Whether you’ve got a new website under development, or are working on new web content for an existing website, you need to stop your test/development content getting search engine indexed for a number of reasons – including SEO reasons.
Many web developers are unaware of how best to do this, so here’s our rundown of the main ways you can prevent indexing:
(1) robots.txt can be used to block crawlers, yet this isn’t a reliable method because search engines will still crawl your test/development content, so your URLs may still be indexed.
You must ensure any robots.txt put in place to block crawlers, from content you want indexing, is removed before your test content goes live.
(2) Robots Meta Tags can be applied to all/specific pages you don’t want indexing – this method is recommended by Google, and will help prevent your test/development content being indexed.
These meta tags must be removed from content you want to index, before your test/development content goes live.
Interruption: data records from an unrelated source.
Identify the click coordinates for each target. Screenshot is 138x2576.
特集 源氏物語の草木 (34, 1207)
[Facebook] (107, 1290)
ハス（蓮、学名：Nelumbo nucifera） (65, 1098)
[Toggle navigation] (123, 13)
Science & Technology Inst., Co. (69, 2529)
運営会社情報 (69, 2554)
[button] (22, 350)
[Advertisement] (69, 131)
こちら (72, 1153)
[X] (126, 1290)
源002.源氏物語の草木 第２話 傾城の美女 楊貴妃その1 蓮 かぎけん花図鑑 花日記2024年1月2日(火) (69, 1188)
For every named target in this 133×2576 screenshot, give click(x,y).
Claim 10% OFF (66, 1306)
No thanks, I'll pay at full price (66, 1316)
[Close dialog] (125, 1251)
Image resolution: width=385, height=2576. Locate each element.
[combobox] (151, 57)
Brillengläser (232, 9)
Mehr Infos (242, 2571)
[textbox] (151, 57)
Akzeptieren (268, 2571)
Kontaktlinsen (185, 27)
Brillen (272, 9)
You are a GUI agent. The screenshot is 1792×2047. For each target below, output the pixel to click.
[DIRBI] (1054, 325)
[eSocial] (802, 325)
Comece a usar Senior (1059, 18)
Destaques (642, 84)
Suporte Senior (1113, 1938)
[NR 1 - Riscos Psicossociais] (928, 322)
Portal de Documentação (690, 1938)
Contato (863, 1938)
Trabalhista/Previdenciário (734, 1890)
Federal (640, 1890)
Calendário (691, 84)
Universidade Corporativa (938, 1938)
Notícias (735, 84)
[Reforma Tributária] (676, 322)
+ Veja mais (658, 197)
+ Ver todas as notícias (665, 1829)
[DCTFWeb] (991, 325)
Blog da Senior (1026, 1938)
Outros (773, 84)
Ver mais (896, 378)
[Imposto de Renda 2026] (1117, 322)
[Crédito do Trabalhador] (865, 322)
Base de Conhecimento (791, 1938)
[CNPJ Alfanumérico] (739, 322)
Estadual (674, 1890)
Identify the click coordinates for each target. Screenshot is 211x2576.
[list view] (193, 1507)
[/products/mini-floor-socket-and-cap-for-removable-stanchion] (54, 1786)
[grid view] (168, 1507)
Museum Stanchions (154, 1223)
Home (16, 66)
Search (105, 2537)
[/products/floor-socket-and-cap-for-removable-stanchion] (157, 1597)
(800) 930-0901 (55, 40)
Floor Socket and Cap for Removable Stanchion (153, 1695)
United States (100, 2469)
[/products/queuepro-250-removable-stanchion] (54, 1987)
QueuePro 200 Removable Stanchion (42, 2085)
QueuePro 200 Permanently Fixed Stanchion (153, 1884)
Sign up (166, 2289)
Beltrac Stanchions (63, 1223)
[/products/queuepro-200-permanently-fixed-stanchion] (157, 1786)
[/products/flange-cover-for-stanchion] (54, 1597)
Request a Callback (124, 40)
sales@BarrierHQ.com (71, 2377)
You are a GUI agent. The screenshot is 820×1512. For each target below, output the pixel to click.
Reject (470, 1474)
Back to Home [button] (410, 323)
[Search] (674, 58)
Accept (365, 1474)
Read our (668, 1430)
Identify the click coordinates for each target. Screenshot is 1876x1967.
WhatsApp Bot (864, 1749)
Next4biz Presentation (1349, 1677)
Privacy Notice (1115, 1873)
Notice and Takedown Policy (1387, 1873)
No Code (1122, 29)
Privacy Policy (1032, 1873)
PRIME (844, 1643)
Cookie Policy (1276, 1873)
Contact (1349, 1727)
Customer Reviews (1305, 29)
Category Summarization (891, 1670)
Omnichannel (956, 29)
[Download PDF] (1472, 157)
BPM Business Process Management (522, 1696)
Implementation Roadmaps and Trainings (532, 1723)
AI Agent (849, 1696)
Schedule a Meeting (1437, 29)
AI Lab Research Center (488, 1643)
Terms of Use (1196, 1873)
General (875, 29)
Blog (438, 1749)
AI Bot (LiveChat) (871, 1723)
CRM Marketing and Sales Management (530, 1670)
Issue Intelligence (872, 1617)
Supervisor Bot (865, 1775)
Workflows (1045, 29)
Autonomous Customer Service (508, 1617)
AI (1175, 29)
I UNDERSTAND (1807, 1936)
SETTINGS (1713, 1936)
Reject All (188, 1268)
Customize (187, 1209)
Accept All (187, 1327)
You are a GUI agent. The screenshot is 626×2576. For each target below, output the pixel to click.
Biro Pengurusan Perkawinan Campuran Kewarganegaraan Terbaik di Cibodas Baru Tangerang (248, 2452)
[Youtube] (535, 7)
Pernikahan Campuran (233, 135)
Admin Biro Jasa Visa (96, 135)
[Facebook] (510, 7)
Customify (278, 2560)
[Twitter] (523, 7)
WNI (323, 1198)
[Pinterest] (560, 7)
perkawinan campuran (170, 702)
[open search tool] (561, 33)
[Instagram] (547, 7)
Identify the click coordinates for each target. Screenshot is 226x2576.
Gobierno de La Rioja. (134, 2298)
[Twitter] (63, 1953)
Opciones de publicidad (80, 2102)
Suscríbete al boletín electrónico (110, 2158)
(3) Password Protecting your test environment is one of the most reliable ways to prevent search engine crawlers from indexing your test/development content.
(4) Giving access to specific IP addresses only allows test environment access to specific external IP addresses – e.g. your own IP plus the IPS of your web developers, whilst blocking search engine IPs, thus preventing indexing of your test/development content (this method doesn’t work with dynamic IPs!).
Here at the Word Waiter, we like to be careful, so we usually put both Robots Meta Tags AND Password Protection in place, though we sometimes use other methods, depending on the project.